14. In the given facts and circumstances, the present petition being complete and having established the default in payment of the Financial Debt for the default amount being above the threshold limit, the petition is admitted in terms of Section 7(5) of the IBC and accordingly, also direct moratorium in terms of sub-section (1) of Section 14 of the code to take effect as below:

a) the institution of suits or continuation of pending suits or proceedings against the corporate debtor including execution of any judgment, decree, or order in any court of law, tribunal, arbitration panel, or other authority;

b) transferring, encumbering, alienating, or disposing of by the corporate debtor any of its assets or any legal right or beneficial interest therein;

c) any action to foreclose, recover or enforce any security interest created by the corporate debtor in respect of its property including any action under the Securitization and Reconstruction of Operational Assets and Enforcement of Security Interest Act, 2002; andd

d) the recovery of any property by an owner or lessor where such property is occupied by or in the possession of the corporate debtor.

e) It is further directed that the supply of essential goods or services to the corporate debtor as may be specified, shall not be terminated or suspended or interrupted during the moratorium period. The provisions of Section 14(3) shall, however, not apply to such transactions as may be notified by the Central Government in consultation with any operational sector regulator and to a surety in a contract of guarantee to a corporate debtor.

f) The order of moratorium shall have effect from the date of this order till completion of the corporate insolvency resolution process or until this Bench approves the resolution plan under sub-section (1) of Section 31 or passes an order for liquidation of the corporate debtor under Section 33 as the case may be.

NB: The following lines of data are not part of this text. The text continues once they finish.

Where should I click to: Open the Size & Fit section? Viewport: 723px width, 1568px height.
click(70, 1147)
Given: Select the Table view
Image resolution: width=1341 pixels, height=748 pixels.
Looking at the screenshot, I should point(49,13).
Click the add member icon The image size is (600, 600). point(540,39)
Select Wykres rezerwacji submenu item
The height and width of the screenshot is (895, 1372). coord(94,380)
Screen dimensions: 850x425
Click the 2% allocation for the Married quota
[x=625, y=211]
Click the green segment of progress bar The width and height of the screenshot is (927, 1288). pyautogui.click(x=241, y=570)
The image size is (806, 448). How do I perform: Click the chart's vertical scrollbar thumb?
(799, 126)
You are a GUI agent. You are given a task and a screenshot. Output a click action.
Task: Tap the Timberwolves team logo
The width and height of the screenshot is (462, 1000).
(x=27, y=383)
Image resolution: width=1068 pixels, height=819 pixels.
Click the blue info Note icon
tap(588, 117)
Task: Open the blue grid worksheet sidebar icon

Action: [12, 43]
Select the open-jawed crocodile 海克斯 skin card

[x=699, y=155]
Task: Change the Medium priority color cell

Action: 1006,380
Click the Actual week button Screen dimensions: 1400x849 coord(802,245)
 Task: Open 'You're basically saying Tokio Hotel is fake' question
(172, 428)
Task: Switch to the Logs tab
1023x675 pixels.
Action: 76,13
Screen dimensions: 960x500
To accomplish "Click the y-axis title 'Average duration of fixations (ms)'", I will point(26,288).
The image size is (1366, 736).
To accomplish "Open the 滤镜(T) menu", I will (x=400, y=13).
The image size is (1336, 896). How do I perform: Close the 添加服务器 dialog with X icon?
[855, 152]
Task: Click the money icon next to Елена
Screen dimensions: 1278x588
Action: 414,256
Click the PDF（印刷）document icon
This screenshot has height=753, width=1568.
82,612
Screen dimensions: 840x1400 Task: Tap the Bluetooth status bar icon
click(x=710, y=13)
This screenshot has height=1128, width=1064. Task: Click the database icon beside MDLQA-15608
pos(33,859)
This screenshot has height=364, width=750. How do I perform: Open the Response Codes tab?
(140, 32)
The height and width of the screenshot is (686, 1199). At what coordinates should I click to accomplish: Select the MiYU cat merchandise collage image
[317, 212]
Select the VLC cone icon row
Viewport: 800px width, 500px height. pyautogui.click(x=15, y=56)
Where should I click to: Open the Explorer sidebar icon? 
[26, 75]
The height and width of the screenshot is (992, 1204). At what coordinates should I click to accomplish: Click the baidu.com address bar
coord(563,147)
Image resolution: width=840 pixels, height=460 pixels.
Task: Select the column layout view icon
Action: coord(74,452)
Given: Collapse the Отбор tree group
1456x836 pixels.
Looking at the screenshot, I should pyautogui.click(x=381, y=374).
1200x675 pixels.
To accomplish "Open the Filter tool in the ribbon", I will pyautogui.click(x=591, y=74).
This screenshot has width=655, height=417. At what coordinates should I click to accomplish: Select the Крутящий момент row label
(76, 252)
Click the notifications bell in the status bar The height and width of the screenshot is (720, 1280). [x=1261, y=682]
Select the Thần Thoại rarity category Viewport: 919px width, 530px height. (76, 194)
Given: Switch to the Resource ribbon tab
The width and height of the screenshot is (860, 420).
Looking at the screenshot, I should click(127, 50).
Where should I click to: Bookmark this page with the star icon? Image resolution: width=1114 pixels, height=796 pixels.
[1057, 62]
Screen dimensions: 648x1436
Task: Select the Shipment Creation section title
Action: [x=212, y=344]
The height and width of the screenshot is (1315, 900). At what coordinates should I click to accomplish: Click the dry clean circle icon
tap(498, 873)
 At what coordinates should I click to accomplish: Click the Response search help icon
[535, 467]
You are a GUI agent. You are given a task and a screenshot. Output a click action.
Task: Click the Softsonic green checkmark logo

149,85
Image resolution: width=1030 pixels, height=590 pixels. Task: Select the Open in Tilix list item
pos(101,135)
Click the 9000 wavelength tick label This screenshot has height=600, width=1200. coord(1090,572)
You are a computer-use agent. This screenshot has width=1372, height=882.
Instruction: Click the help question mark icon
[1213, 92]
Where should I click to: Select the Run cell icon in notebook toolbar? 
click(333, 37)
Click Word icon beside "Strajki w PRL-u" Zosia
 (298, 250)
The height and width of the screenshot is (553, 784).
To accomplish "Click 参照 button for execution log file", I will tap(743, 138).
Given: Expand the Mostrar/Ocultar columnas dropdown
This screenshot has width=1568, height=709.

15. We direct the Financial Creditor to deposit a sum of ₹1,00,000/- (Rupees One Lakh Only) with the Interim Resolution Professional, to meet out the expense to perform the functions assigned to him in accordance with Regulation 6 of Insolvency and Bankruptcy Board of India (Insolvency Resolution Process for Corporate Person) Regulations, 2016. The amount, however, is subject to adjustment by the Committee of Creditors as accounted for by the Interim Resolution Professional on the conclusion of CIRP.

16. A copy of the order shall be communicated to both parties. The learned counsel for the petitioner shall deliver a copy of this order to the Interim Resolution Professional forthwith. The Registry is also directed to send a copy of this order to the Interim Resolution Professional at his e-mail address forthwith.

17. The petition is admitted accordingly.